After issue had been joined the plaintiff put the action on the Special Term calendar for trial. The appellant moved to have the same stricken therefrom, on the ground that it had been improperly placed thereon, since he, as a matter of right, was entitled to a jury trial. His motion was denied and then an appeal was taken by him to the Appellate Division, where the order was unanimously affirmed. Leave, however, was given to appeal to this court, and the following question certified: ‘Are the defendants entitled to a trial by jury as a matter of right?’

[1][2] If the appellant were entitled to have the issues tried by a jury as a matter of right, then the order appealed from is wrong and should be reversed; otherwise, it should be affirmed. The joinder of equitable causes of action with others purely legal does not deprive a defendant of the right of a trial by jury. Bradley v. Aldrich, 40 N. Y. 504, 511,100 Am. Dec. 528. An analysis of the complaint and answer indicates as it seems to me, as clearly as words can, that the main issue to be tried is the title to the 29-foot strip. The plaintiff alleges it has title and its right to immediate possession. Appellant denies that plaintiff has title and alleges he has the title and that he is rightfully in possession. The fact that plaintiff has, as an incident to the main question to be determined, asked for equitable relief, does not change the form of the action. The court looks to substance and not to form. It determines from the allegations of the complaint and answer the issue to be tried. The form of the action, however it may be disguised by words, allegations, or the prayer for judgment, will not be permitted to mislead the court or divert its attention from the main issue to be determined. The prayer for judgment is not decisive and does not control the nature of the action. Wright v. Wright, 54 N. Y. 437;Williams v. Slote, 70 N. Y. 601;Wetmore v. Porter, 2 N. Y. 76;Leary v. Geller, 224 N. Y. 56, 120 N. E. 31.
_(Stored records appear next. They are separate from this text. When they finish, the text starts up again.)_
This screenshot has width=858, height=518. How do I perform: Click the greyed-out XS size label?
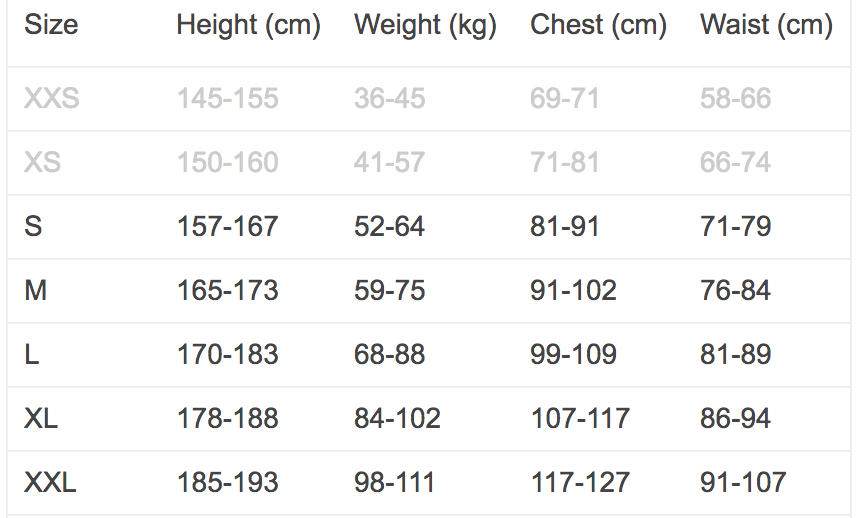point(42,162)
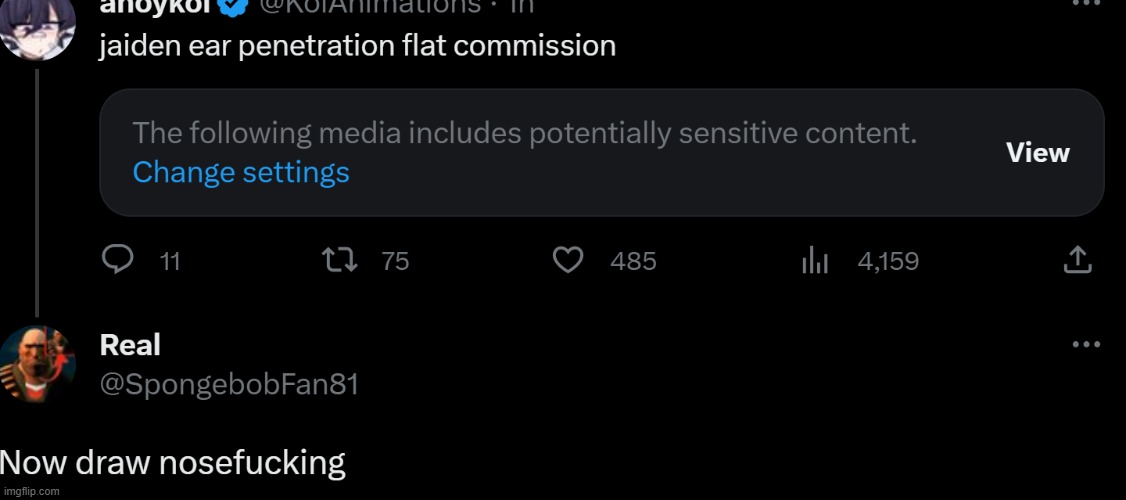Open the Change settings link
Viewport: 1126px width, 500px height.
(241, 172)
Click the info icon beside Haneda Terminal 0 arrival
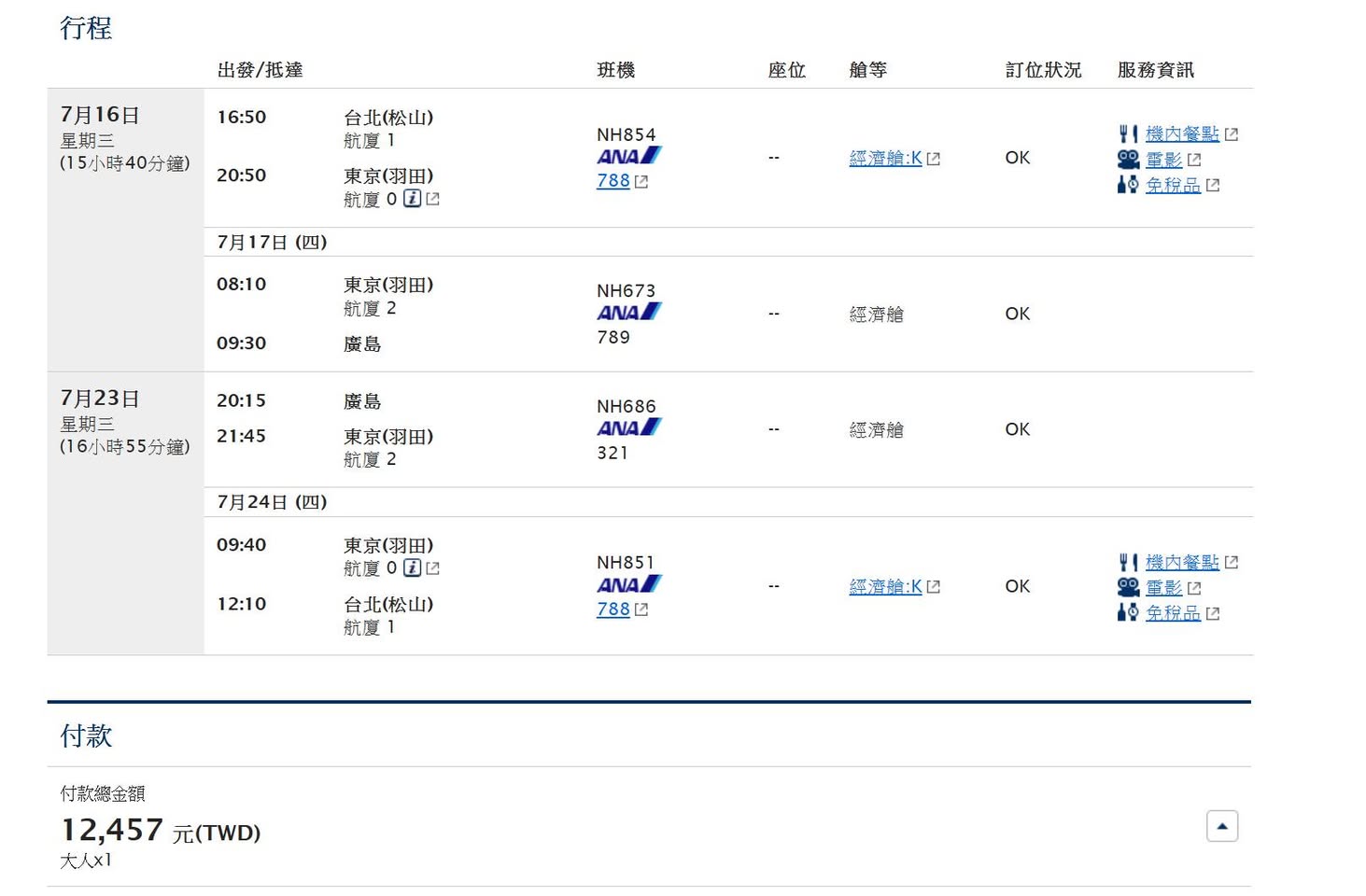This screenshot has width=1366, height=896. coord(412,199)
No matter what may be said, the action is to determine and settle the title to the 29-foot strip. This being so, the action is brought within the statutory definition of an ‘action in ejectment,’ which is, ‘An action to recover the immediate possession of real property.’ Code of Civil Procedure, § 3343, subd. 20; Civil Practice Act, § 7, subd. 8. The action being in ejectment, the appellant had a legal right to have the issues tried by a jury. The statute so provides. Code of Civil Procedure, § 968, subd. 2; Civil Practice Act, § 425, subd. 2. The Constitution provides that the right of trial by jury in all cases in which it has been heretofore used shall remain inviolate. Article 1, § 2. An action to recover the possession of land, where the title thereto is disputed, has, so far as I am aware, always been triable by a jury, and a defendant cannot be deprived of that right by allegations in a complaint that the plaintiff, if he establishes his title, is entitled to certain equitable relief. Bryan v. McGurk, 200 N. Y. 332, 337,93 N. E. 989. If the plaintiff succeeds upon the trial in establishing its title to the land in question, then the deed from Church and wife, and the mortgages given upon such strip, necessarily fall. In that event it requires no judicial decree to bring about such result. The judgment awarding plaintiff possession and decreeing that it has title is all that is necessary.

[4] It is contended that the real issue between the parties is the true location of the boundary line between adjoining owners; that is, between South Salina street and appellant's lot. But assuming this to be so, it does not deprive the defendant of a jury trial. This court stated in Leprell v. Kleinschmidt, 112 N. Y. 364, 19 N. E. 812, that it was not aware of any rule by which a dispute as to the true location of a boundary line between adjoining owners did not involve a question of title to real estate or constitute an exception to the characteristics of an action of ejectment or the remedies which that action affords.